Heinz Riegler / I first saw the film back in 2008, when I was working with you and the Australian Cinémathèque to program the performers to accompany the films in a season of Expressionist German film. I remember a lot of great films in that program and I remember doing a number scores solo myself, as well as some with I/O3, but I distinctly remember seeing Berlin, Symphony of a City. I had asked Andrew Tuttle to perform the score and I really enjoyed how he navigated the film sonically, but I was also really struck by the unusual visual language within that film and I found myself yearning to have a crack at it ever since. Something about the editing peaked my curiosity in particular, with the pacing and the cuts being quite unconventional for the time. There is some evidence that was inspired by some of the soviet film-making techniques from that era, which leads to further enquiry, especially when framed through a historical lens.
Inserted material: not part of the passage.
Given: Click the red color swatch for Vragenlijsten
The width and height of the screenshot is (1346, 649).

Like most first-time-viewers I was mainly drawn to reflect on the decade of its making, on seeing a Berlin that had not yet been overwhelmed by the fascists, a Berlin that by all accounts was a pulsing metropolis, a cultural oasis at the time, a place that seemed to support and encourage experimentation in the arts, theatre and literature, coupled with a progressive type of sexual liberation and a nightlife to compliment all of that. Probably also important to remember that the roaring 20’s were reserved mainly for the bourgeoise, with a parallel precariat existing in other districts of Berlin at the same time. And we have to credit the director with at least hinting at those varied conditions. But placing the film in that historical context consequently makes it impossible to ignore the sequence of events that follow from 1927 onwards.
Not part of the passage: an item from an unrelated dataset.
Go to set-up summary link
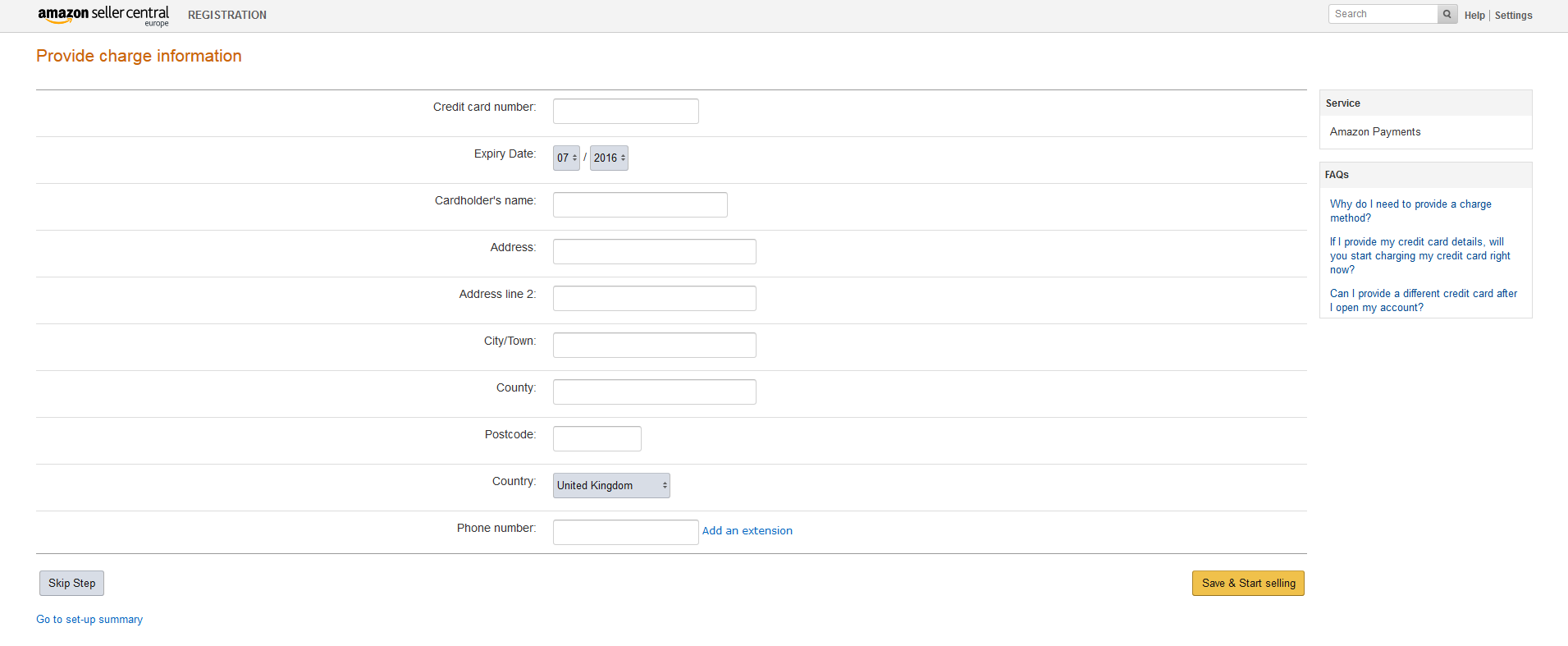 point(89,620)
The human beings we see in that film can be read as ghosts perhaps; ghosts that within a couple of years may be faced to chose between emigration; or be murdered. Or we can read them as dormant sleeper cells that will shortly chose an active engagement in the class struggle on the streets; or walk around wearing brown-shirts, torching Jewish run businesses. And all of a sudden, it’s not some cute documentary symphony anymore, but may instead give opportunity for a more direct, or in other words, less playful interpretation. Viewing it again, there are of course also the landmarks to consider, landmarks representing the human labour that is attempting to liberate itself from the market forces. Yet these landmarks, just like some of its creators – are going to be levelled to the ground only 15 years later. Seeing the film creates a strong sense of a fragility, both historically, but also a fragility that can easily be inserted into contemporary circumstances.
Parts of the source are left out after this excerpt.